START Document passage

This Week in Review: What would it take for Pakistan to produce helicopters? (Discussion)
March 30, 2017
A Pakistani Mi-171 helicopter picking up MEDEVAC personnel.

This Week in Review: What would it take for Pakistan to produce helicopters? (Discussion)

Every weekend, Quwa will close the week’s news with a review and analysis with the aim to tie together several topics into broader themes. It is an opportunity to reflect upon and discuss issues in a way where key trends are identified and individual news topics are connected into a “bigger picture.”

This Week in Review: What would it take for Pakistan to produce helicopters? (Discussion)

Foreword: This is not a news story, but a purely analytical piece for the purpose of discussion. There are no officially stated plans in any of Pakistan’s policy circles to engage in domestic helicopter production.

Recently, the Government of Algeria and Leonardo, an Italian defence giant, signed a memorandum of understanding (MoU) to raise a helicopter production facility in Algeria’s Sétif province.

The Ain Arnat facility will offer maintenance, repair, and overhaul (MRO) as well as assembly services to support current and future Algerian helicopter purchases from Leonardo. The specific helicopter types to be dealt with at Ain Arnat have not been disclosed, but according to IHS Jane’s and Defence Web, one could reasonably expect to see the facility manage light and medium-lift helicopters.

In time, Algeria could work towards enhancing Ain Arnat’s capacity, especially genuine manufacturing, which could enable Algeria to become a source of spare parts which Leonardo could use to help sustain its global supply chain.

In response to this news, and potentially in light of the recent launch ceremony of the Pakistan Navy Fleet Tanker, which was produced at Karachi Shipyard & Engineering Works (KSEW) with support from STM Turkey (and championed as an example of domestic production), a number of Quwa readers have raised the question of whether helicopters could be produced in Pakistan. The answer to this question will depend on how one defines “produce.

Native manufacturing of complex solutions such as aircraft is neither a simple or low-cost avenue. To indigenously produce the airframe in its entirety requires substantial investment in a number of complex and high-value areas. These areas include advanced metallurgy and composite development, precision tooling, and assembly. This is not an exhaustive list, nor does it account for the arduous process of actually designing and developing an airframe from scratch, but genuine manufacturing is a capital intensive task, even for readymade solutions acquired off-the-shelf.

END Document passage

**Activity 1:** Copy from the helicopter production article, from "Every weekend, Quwa" up to and including "Algeria’s Sétif province.".
**Activity 2:** According to the helicopter production article, why is native manufacturing of aircraft neither simple nor low-cost? Answer in one to three sentences.
**Activity 3:** Write the next part of the helicopter production article, picking up after its final sentence.

START Material supplied

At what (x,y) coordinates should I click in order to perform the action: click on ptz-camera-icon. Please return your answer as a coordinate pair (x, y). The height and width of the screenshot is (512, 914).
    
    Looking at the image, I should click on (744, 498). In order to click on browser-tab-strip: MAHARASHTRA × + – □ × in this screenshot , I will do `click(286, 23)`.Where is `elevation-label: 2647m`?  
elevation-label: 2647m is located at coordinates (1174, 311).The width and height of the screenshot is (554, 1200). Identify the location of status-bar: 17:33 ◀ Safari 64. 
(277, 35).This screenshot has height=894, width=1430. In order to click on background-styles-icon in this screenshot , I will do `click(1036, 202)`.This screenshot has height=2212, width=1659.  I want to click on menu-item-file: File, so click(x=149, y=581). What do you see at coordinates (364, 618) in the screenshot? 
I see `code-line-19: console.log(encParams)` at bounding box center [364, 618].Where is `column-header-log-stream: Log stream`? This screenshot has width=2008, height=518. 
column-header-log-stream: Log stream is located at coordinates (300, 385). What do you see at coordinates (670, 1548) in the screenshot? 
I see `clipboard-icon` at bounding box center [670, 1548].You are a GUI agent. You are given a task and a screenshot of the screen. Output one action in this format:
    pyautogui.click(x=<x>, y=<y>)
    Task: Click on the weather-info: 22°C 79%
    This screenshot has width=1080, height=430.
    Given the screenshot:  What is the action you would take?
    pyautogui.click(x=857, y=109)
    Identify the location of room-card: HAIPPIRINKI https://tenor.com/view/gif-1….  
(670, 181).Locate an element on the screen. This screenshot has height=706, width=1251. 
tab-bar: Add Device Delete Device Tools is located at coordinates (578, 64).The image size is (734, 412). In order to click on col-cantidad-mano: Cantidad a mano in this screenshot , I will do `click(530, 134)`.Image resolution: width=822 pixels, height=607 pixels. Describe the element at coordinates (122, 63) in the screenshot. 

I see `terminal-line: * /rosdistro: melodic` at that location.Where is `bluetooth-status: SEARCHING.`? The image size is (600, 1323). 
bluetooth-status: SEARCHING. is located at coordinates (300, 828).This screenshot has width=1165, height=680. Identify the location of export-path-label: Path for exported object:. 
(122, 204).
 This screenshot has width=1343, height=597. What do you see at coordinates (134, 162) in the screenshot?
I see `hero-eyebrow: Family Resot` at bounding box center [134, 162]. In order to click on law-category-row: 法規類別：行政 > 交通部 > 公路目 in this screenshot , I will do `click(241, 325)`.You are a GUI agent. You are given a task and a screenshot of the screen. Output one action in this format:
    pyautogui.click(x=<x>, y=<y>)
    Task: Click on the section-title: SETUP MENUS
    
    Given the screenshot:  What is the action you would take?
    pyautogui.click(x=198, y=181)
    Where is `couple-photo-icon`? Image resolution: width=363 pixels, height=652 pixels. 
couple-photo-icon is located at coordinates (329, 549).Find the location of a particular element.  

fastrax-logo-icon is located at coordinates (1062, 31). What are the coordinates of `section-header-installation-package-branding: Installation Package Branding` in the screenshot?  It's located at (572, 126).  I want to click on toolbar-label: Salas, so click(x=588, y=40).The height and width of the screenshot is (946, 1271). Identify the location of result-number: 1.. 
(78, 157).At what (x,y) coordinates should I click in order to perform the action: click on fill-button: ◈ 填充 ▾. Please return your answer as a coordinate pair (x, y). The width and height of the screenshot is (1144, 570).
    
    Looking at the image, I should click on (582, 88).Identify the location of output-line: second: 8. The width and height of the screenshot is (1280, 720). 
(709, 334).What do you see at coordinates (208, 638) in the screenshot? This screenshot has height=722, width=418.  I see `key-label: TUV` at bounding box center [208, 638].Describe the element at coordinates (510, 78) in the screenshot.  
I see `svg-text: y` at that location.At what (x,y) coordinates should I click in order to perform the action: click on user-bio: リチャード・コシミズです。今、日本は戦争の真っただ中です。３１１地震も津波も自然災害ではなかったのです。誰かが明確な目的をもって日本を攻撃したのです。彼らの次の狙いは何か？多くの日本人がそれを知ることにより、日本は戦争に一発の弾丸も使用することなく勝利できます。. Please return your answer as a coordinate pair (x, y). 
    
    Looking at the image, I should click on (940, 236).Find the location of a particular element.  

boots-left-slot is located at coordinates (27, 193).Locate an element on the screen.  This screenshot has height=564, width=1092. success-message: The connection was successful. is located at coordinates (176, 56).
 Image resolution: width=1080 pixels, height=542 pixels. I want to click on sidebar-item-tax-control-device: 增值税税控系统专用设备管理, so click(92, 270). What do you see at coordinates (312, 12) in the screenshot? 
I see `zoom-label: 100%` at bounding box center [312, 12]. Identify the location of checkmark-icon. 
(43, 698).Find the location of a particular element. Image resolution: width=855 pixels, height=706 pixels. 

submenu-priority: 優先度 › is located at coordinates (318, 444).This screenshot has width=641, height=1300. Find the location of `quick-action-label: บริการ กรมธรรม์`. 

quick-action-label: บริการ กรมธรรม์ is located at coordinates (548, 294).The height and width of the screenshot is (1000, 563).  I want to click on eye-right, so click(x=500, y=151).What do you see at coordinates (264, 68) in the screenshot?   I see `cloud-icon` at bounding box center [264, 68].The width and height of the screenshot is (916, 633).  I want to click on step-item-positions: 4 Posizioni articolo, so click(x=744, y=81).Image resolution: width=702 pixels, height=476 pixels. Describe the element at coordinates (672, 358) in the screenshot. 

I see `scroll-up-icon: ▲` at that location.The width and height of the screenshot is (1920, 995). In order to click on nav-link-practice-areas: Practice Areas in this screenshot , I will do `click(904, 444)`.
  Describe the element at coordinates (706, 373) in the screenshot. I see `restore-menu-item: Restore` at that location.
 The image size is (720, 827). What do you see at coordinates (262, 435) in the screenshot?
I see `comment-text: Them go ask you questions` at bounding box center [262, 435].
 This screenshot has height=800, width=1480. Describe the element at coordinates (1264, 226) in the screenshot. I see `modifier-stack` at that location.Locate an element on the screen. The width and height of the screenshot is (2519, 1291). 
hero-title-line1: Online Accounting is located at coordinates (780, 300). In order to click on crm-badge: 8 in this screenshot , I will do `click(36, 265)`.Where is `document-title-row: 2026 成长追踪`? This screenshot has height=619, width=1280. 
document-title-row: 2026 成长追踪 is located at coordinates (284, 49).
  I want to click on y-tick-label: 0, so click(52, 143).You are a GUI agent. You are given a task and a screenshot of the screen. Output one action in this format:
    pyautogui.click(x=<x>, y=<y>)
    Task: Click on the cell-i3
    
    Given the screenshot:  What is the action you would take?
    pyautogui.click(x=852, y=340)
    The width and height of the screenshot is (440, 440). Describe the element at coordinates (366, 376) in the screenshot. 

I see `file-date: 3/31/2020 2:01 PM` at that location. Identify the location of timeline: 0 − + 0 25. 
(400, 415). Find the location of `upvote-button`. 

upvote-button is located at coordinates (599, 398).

END Material supplied

**Expected answer 1:**
Every weekend, Quwa will close the week’s news with a review and analysis with the aim to tie together several topics into broader themes. It is an opportunity to reflect upon and discuss issues in a way where key trends are identified and individual news topics are connected into a “bigger picture.”

This Week in Review: What would it take for Pakistan to produce helicopters? (Discussion)

Foreword: This is not a news story, but a purely analytical piece for the purpose of discussion. There are no officially stated plans in any of Pakistan’s policy circles to engage in domestic helicopter production.

Recently, the Government of Algeria and Leonardo, an Italian defence giant, signed a memorandum of understanding (MoU) to raise a helicopter production facility in Algeria’s Sétif province.

**Expected answer 2:** Producing an entire airframe domestically requires substantial investment in several complex, high-value areas, such as advanced metallurgy and composite development, precision tooling, and assembly. This makes genuine manufacturing capital intensive, even for readymade solutions acquired off-the-shelf.

**Expected answer 3:**
Often times, the task of genuine manufacturing is confused with assembling, the latter is a less intensive task in that it simply involves the assembling of pre-manufactured components. It is also less costly and much easier to implement. Algeria’s deal with Leonardo is not one of genuine manufacturing (at least at this time), but assembly (as well as MRO and training). Yes, the Ain Arnat facility could develop and expand into the area of manufacturing eventually, but this would – at best – be a long-term factor. Moreover, it would require substantial investment, especially if pursued with complete airframe manufacturing (much less turboshaft engine and avionics production) in mind. A more likely route would be parts manufacturing – i.e. a scenario where Algeria produces certain components indigenously, and in turn, supplies them to Leonardo (which can then sell them to third party helicopter users).

In Pakistan’s case, the vast bulk of domestic production is essentially assembly, especially in complex areas such as warship building. Even the Pakistan Navy Fleet Tanker, which had launched for sea trials last week, was produced with manufactured kits supplied from STM Turkey (STM). On the other hand, the Pakistan Aeronautical Complex (PAC) JF-17 is an attempt at building genuine manufacturing capacities in Pakistan, but 42% of the airframe is still imported from China. Yet, the Thunder required a significant investment, and the military’s willingness to back it in this form stemmed from the reality that an alternative avenue for a flexible backbone multi-role fighter was simply not available.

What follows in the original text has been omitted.